**Source:**
****************************************

Let's open the ERA5 2m air temperature file again (``ERA5_LowRes_Monthly_t2m.nc``). As usual, the files for today's class are available from the [download instructions](https://fabienmaussion.info/climate_risks/ready/03-download.html) page.

In [None]:
# Import the tools we are going to need today:
import matplotlib.pyplot as plt  # plotting library
import numpy as np  # numerical library
import xarray as xr  # netCDF library
import cartopy  # Map projections libary
import cartopy.crs as ccrs  # Projections list
# Some defaults:
plt.rcParams['figure.figsize'] = (12, 5)  # Default plot size

In [None]:
ds = xr.open_dataset('../data/ERA5_LowRes_Monthly_t2m.nc')
ds

## More control on plots

Let's compute the time average of the air temperature:

In [None]:
t2_tavg = ds.t2m.mean(dim='time')
ax = plt.axes(projection=ccrs.Robinson())
t2_tavg.plot(ax=ax, transform=ccrs.PlateCarree())
ax.coastlines(); ax.gridlines();

### Discrete levels

Smooth (continuous) color tables like the above "look nice", but the human eye is not trained to see such small differences in color. For example, it would be quite difficult to tell the temperature of the Peruvian coast (above 280K? or below?). Sometimes, **discrete levels** are the way to go:  

In [None]:
ax = plt.axes(projection=ccrs.Robinson())
t2_tavg.plot(ax=ax, transform=ccrs.PlateCarree(), levels=[240, 260, 280, 285, 290, 295, 300])
ax.coastlines(); ax.gridlines();

**Q: What is the use of the *unevenly spaced* levels we set?  In which range can we place the temperature off the Peruvian coast? If your eyes still can´t make out the difference, how can we be sure?**

In [None]:
# your answer here

**E: Make a new plot, but this time set ``levels=12``.**

In [None]:
# your answer here

### Color tables

Let's make a new variable called ``t2c_tavg``, which is ``t2_tavg`` converted to degrees celsius:

In [None]:
t2c_tavg = t2_tavg - 273.15
ax = plt.axes(projection=ccrs.Robinson())
t2c_tavg.plot(ax=ax, transform=ccrs.PlateCarree())
ax.coastlines(); ax.gridlines();

What happened to our plot? Note the location of the 0 on the colorbar and the automated choice of a new colorscale. Note also that the data range is mostly dictated by very cold temperatures in Antarctica. These automated choices are not always meaningful. Let's play around a little bit:

In [None]:
ax = plt.axes(projection=ccrs.Robinson())
t2c_tavg.plot(ax=ax,  # Role of keyword:
              transform=ccrs.PlateCarree(),  # Role of keyword:
              cmap='inferno',  # Role of keyword:
              center=False,  # Role of keyword:
              vmin=-40,  # Role of keyword:
              vmax=20,  # Role of keyword:
              levels=7,  # Role of keyword:
              cbar_kwargs={'label': '°C'}  # Role of keyword:
             )

****************************************

**Data entries:**
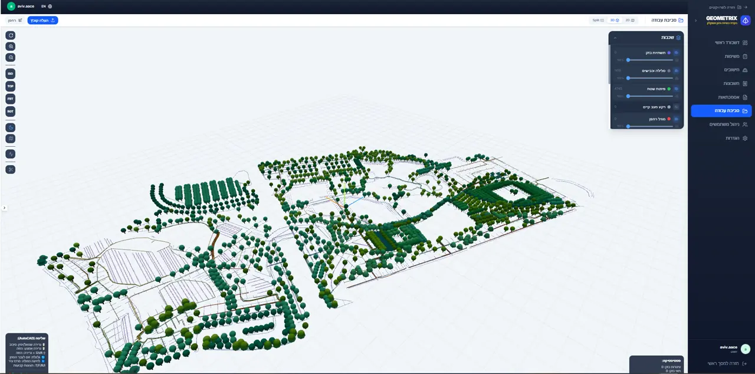This screenshot has width=755, height=374.
Task: Toggle visibility of תשתיות בזק layer
Action: [677, 53]
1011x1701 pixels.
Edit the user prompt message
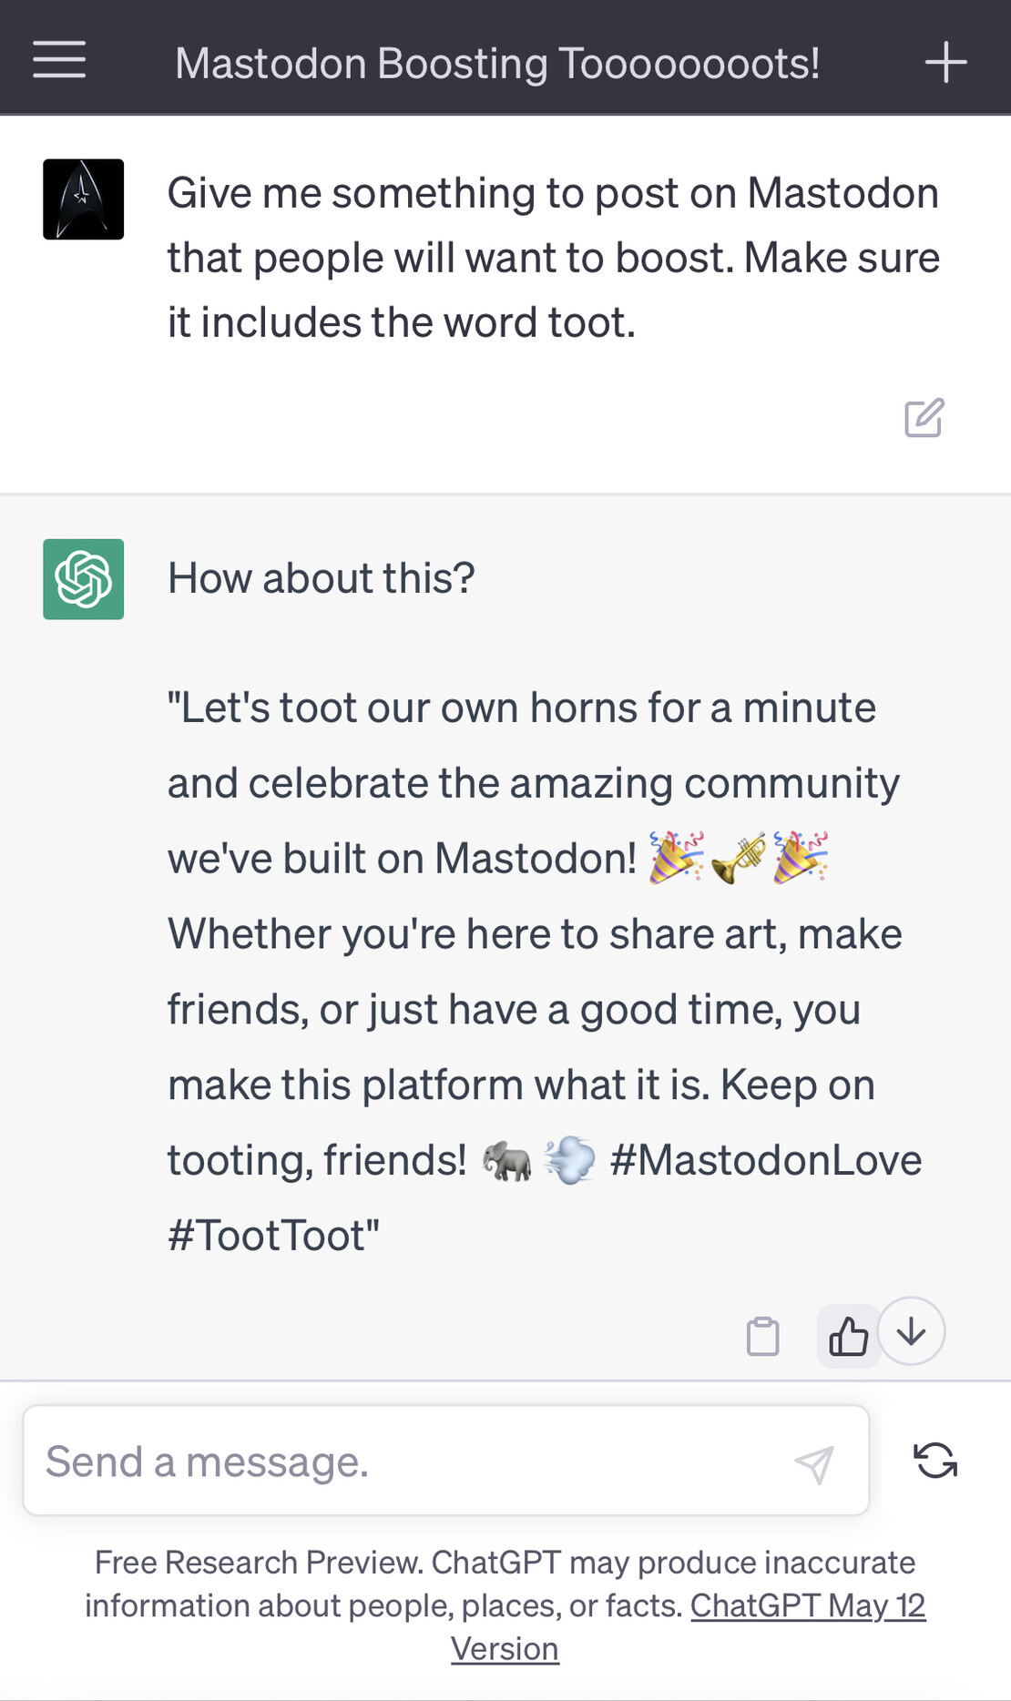(924, 418)
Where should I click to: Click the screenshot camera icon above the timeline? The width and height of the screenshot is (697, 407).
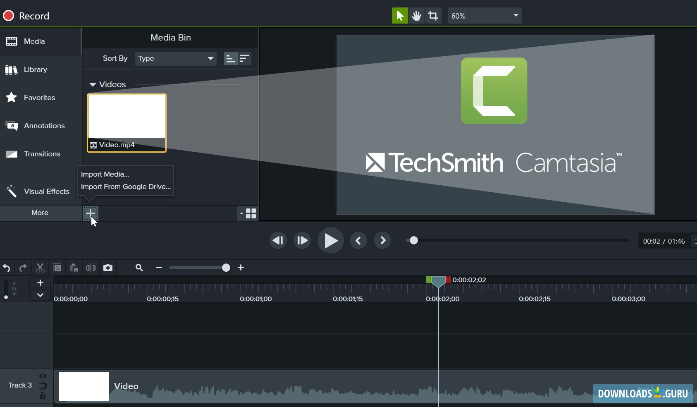coord(107,268)
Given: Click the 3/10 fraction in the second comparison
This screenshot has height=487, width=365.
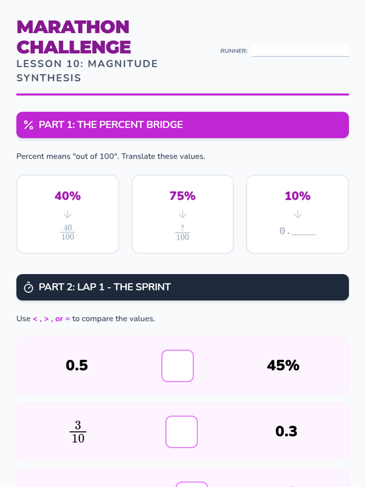Looking at the screenshot, I should pos(78,432).
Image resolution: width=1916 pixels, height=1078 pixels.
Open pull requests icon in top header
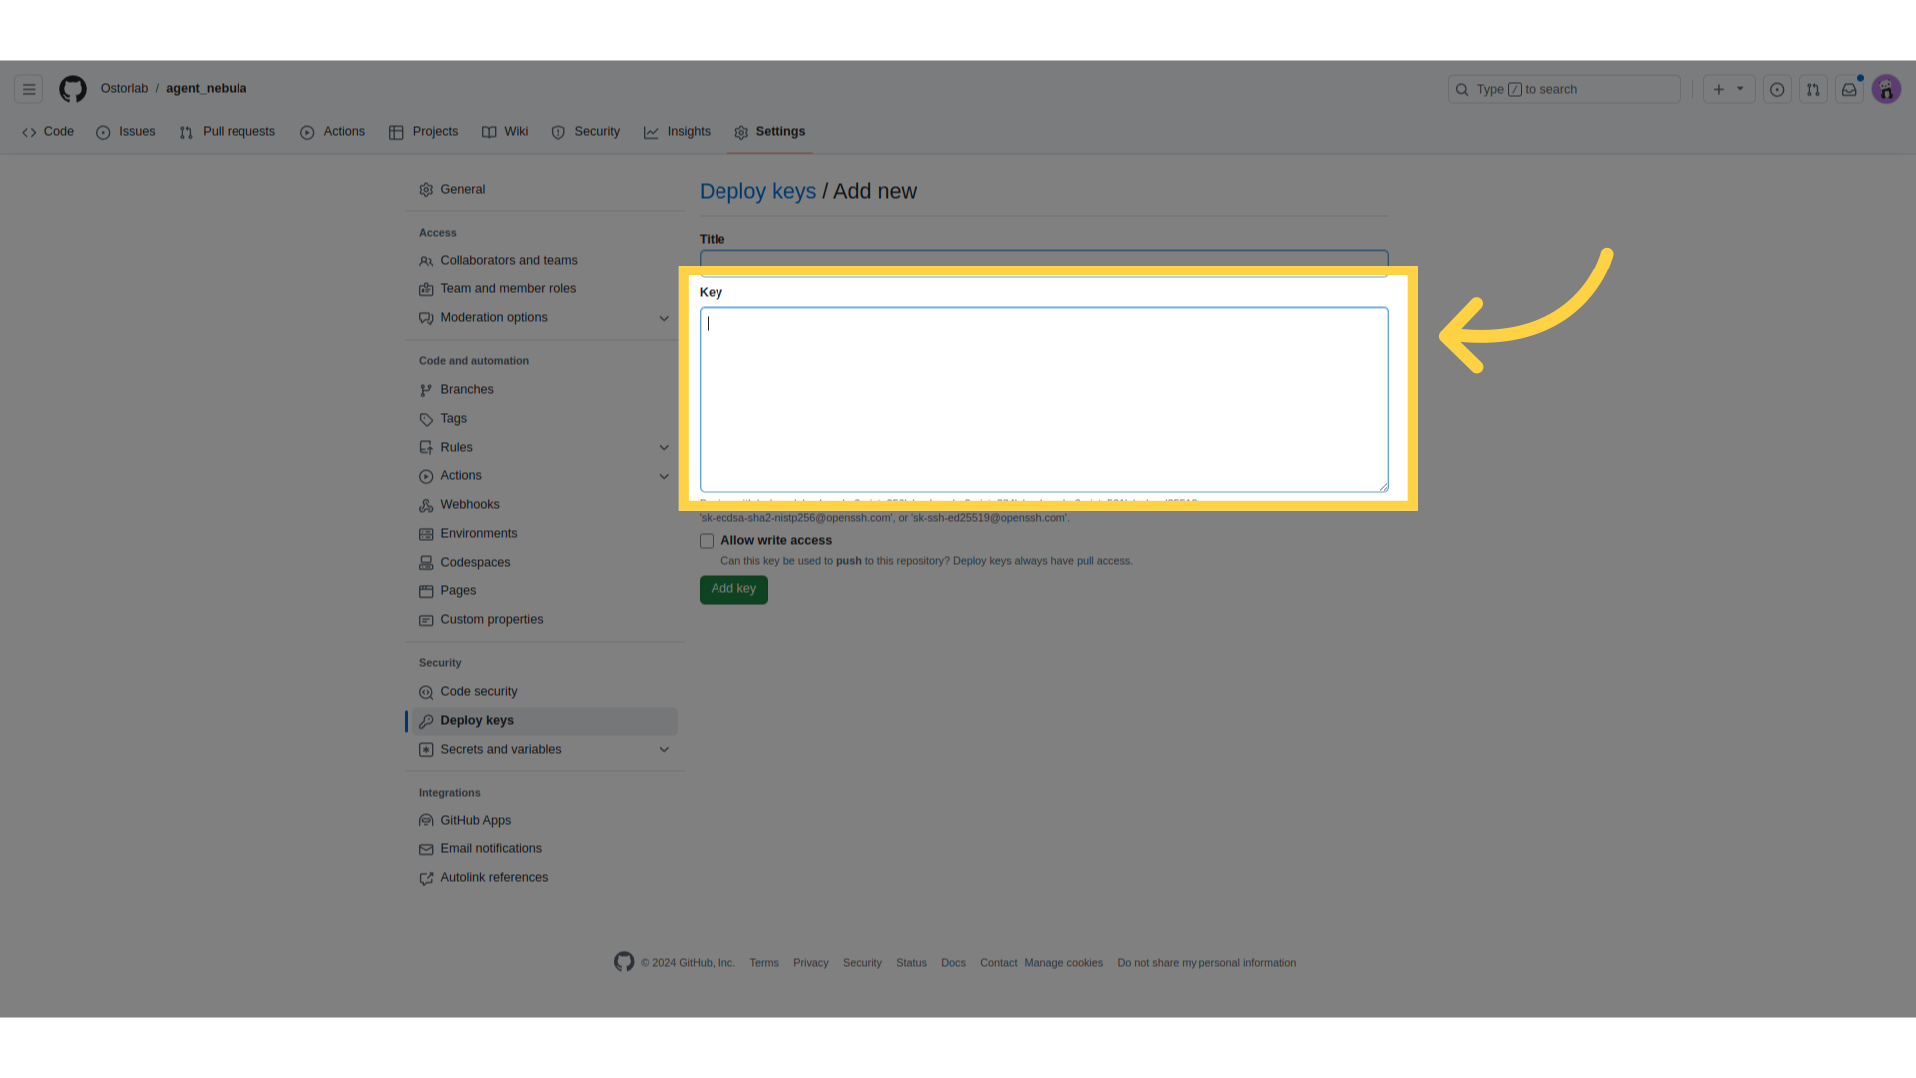pyautogui.click(x=1813, y=89)
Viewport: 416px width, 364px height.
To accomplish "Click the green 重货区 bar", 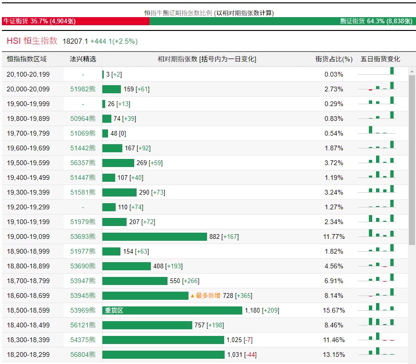I will click(x=172, y=310).
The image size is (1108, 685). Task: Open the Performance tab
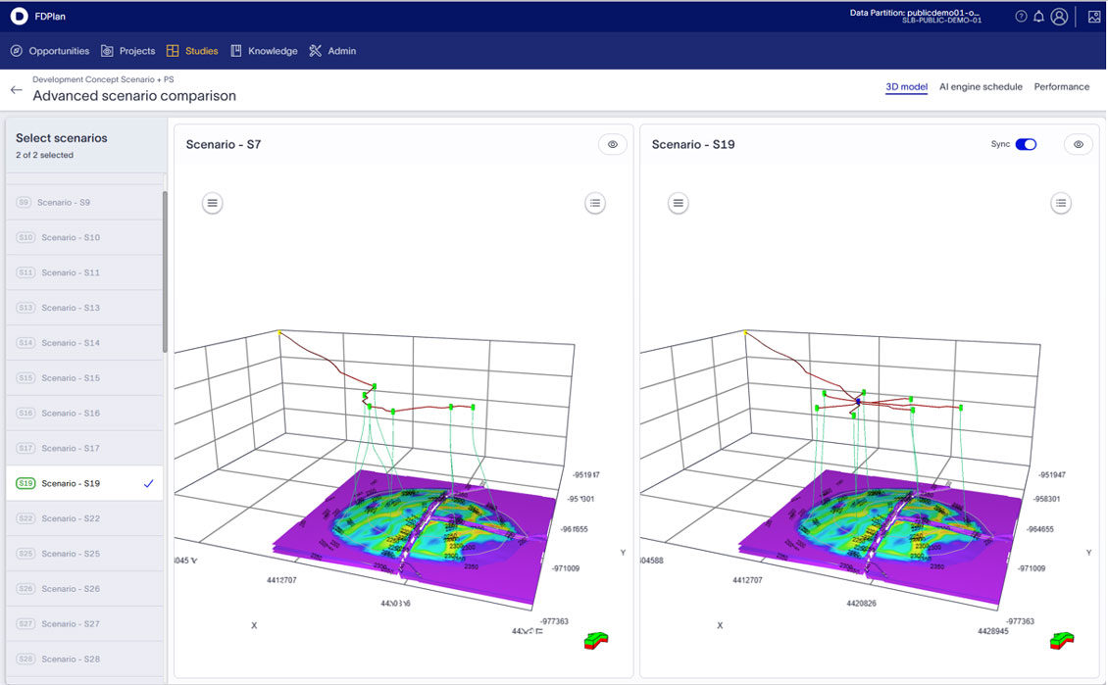(1061, 87)

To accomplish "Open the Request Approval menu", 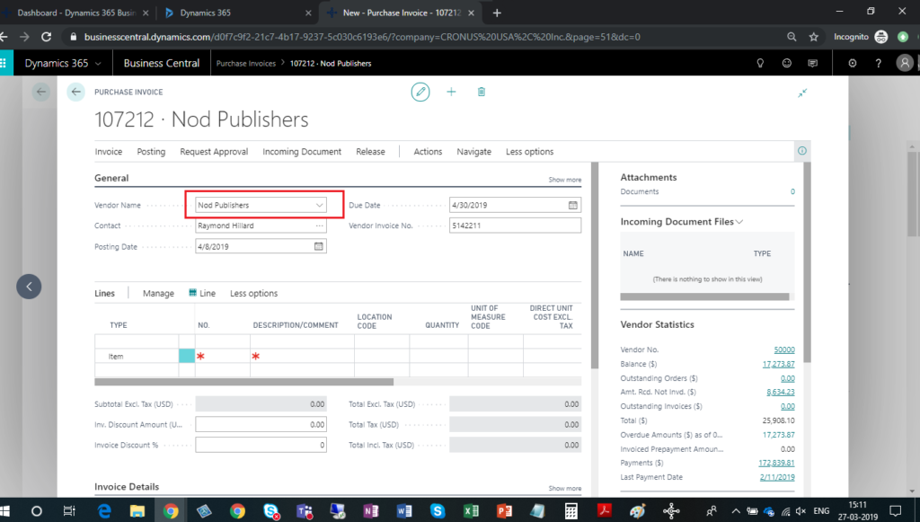I will click(x=214, y=152).
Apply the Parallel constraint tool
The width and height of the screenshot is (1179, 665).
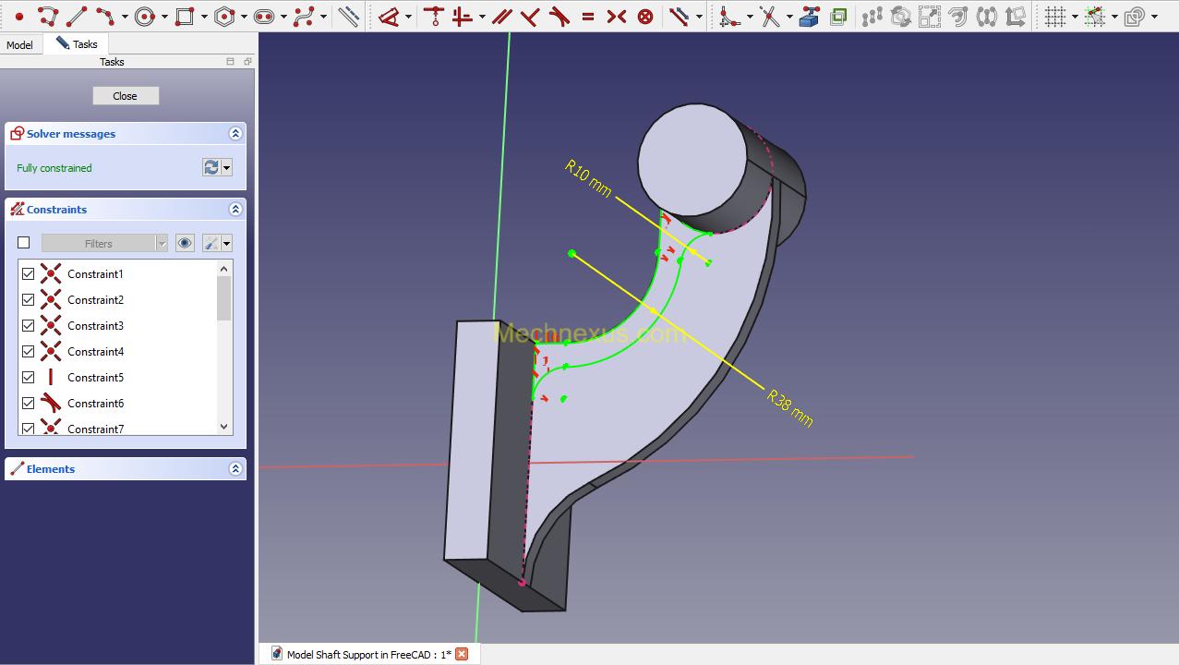coord(501,17)
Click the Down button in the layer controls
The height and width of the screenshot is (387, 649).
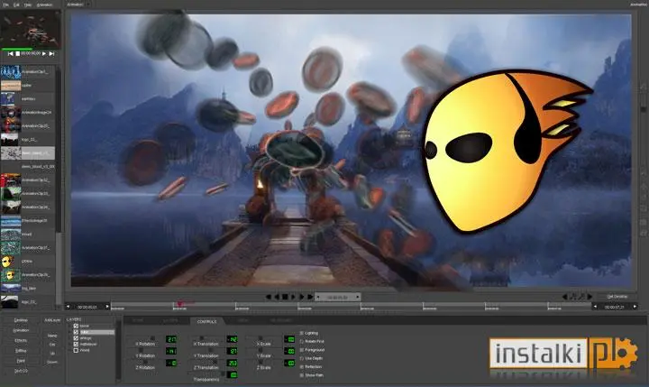(x=52, y=362)
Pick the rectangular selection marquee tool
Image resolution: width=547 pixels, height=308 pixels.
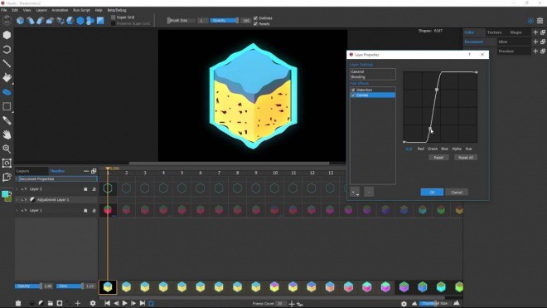7,106
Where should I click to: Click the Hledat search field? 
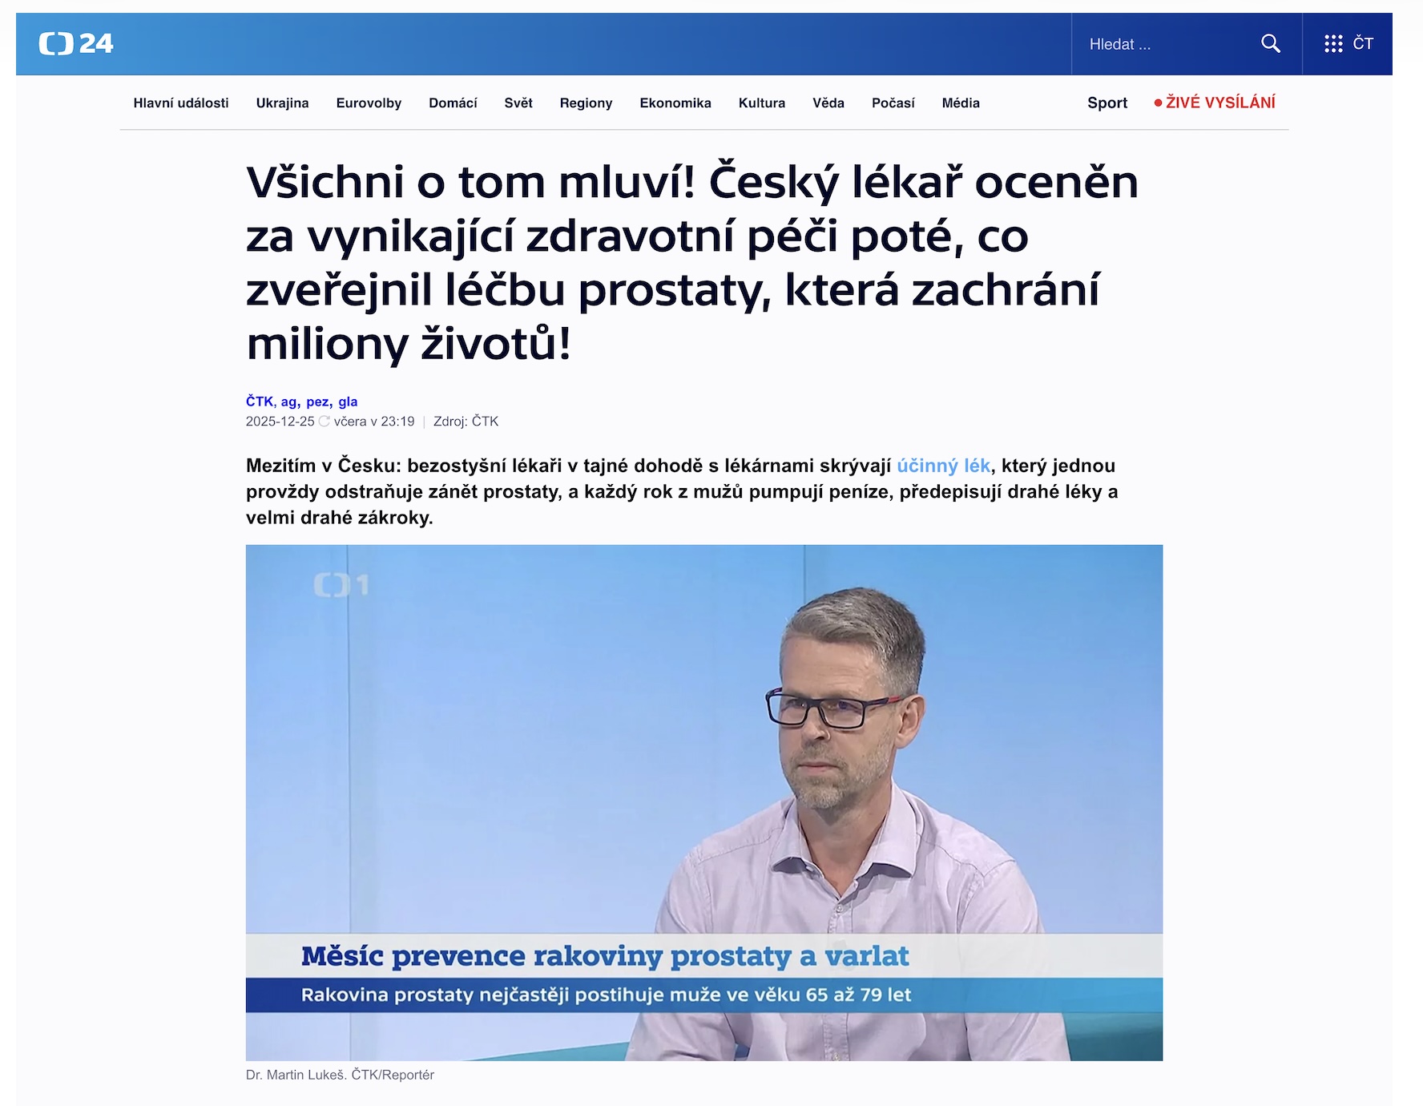coord(1166,44)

****************************************

Reproduce verbatim the stretch of the temperature-plotting tutorial from "## More control" through "t2_tavg.plot(ax=ax, transform=ccrs.PlateCarree())".

**Output for this exercise:**
## More control on plots

Let's compute the time average of the air temperature:

In [None]:
t2_tavg = ds.t2m.mean(dim='time')
ax = plt.axes(projection=ccrs.Robinson())
t2_tavg.plot(ax=ax, transform=ccrs.PlateCarree())